Me gustaría pensar que ni la inteligencia artificial, ni las nanotecnologías, ni la bioingeniería pueden reemplazar la intuición y el juicio clínico de un médico.
En resumen, los avances tecnológicos en medicina y salud pública prometen mejorar nuestra calidad de vida y acercarnos a la inmortalidad, pero también plantean desafíos importantes en términos de acceso y equidad. Es importante abordar estos retos de manera proactiva para asegurar que estas tecnologías beneficien a todos y no sólo a unos pocos afortunados. En este futuro casi inimaginable y tan incierto, ¿tendremos otra nueva dimensión de inequidad, tal vez más dura y más compleja? Ya no la sobrevida del más apto sino del más rico, quien sobrevivirá en promedio hasta los 120 años, el límite biológico que hoy se conoce para la especie humana. ¿Tal vez más? Por otra parte, en este mundo que se focaliza cada vez más en la medicina individualizada, personalizada, ¿dónde quedará la salud pública? ¿Cuáles serán las políticas públicas para mitigar la inequidad dentro de 30 años? ¿Qué imperativos éticos prevalecerán para ese entonces? Aquí es donde políticas públicas pro equidad como la Cobertura Universal de la Salud tienen un lugar protagónico, necesario y fundamental.

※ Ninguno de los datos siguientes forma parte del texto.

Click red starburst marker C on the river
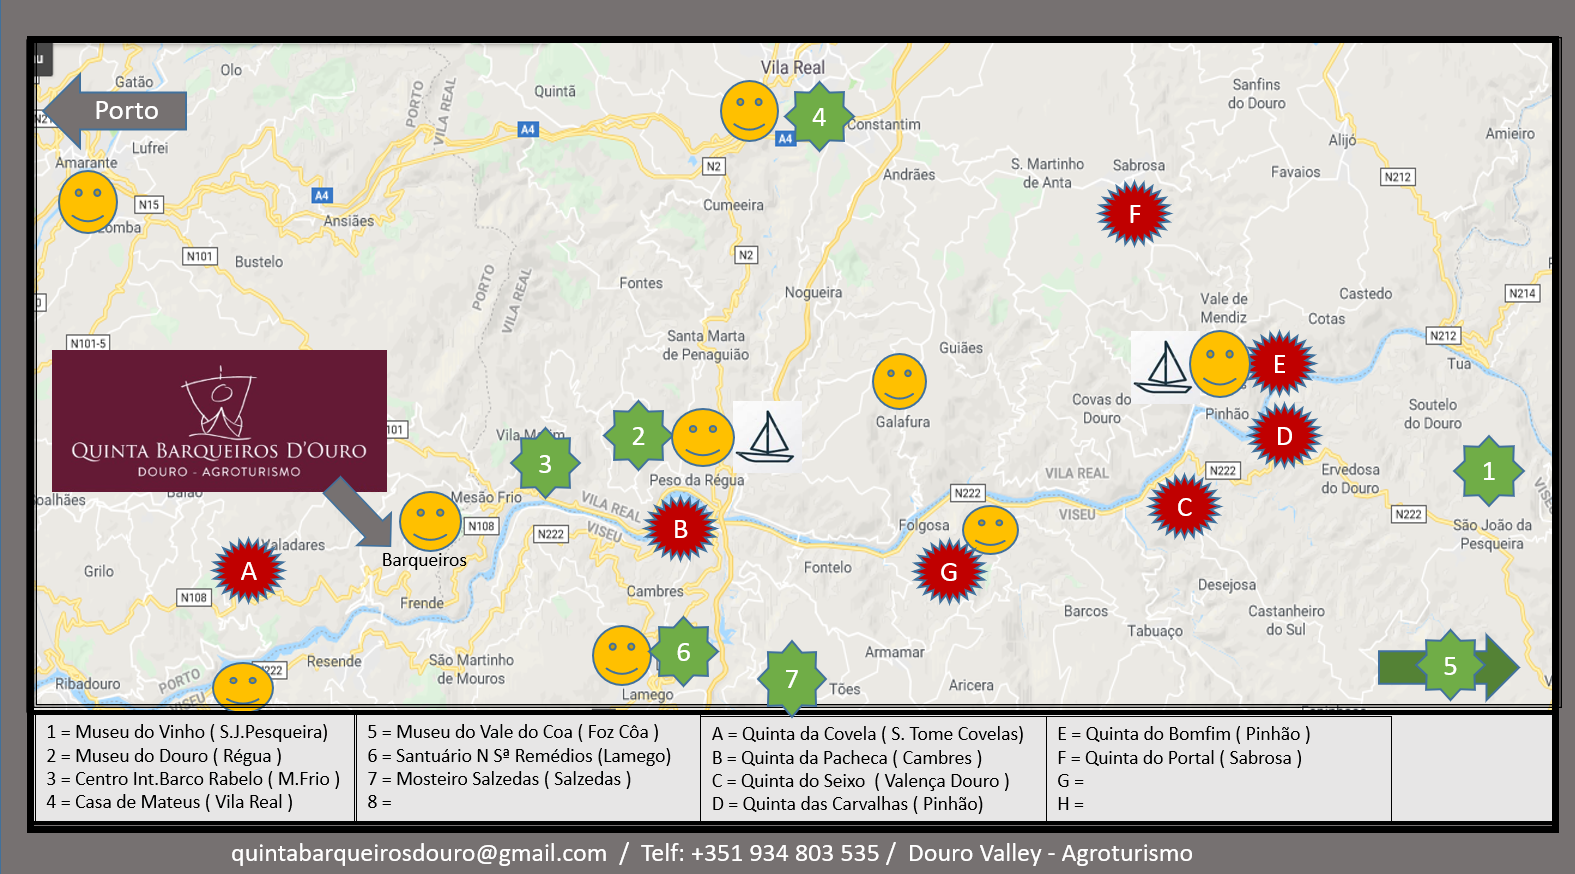The height and width of the screenshot is (874, 1575). tap(1184, 507)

Tenemos demasiadas preguntas, mucha incertidumbre y pocas respuestas. Cuando era chico, veía una serie llamada Marcus Welby, cuyo protagonista era un médico de familia. Este médico atendía los problemas de todas las familias de su comunidad. Era empático, comprensivo, diligente y sabía qué hacer en cada caso. Me gustaría pensar que ni la inteligencia artificial, ni las nanotecnologías, ni la bioingeniería pueden reemplazar la intuición y el juicio clínico de un médico, ya que las decisiones médicas a menudo implican consideraciones éticas y de contexto muy complejas. Al menos hasta ahora. Quisiera para 2050 que no se siga perdiendo ese tipo de médico. Quisiera que el futuro traiga a Marcus Welby y no al médico robot de Los supersónicos, para seguir con los recuerdos vintage. Me gustaría una medicina y una salud pública que aprendan a convivir armónicamente con la innovación tecnológica en un futuro que nos incluya a todos y no deje a nadie atrás. Y que no se olvide de que, para que la cobertura universal de salud no sea sólo un deseo aspiracional y sea realmente efectiva, se necesita pensar también en la sustentabilidad del financiamiento de los sistemas de salud.
Como parte de la generación de los baby boomers, no sé si lo veré. Pero, si hay que enderezar el rumbo, el momento es ahora.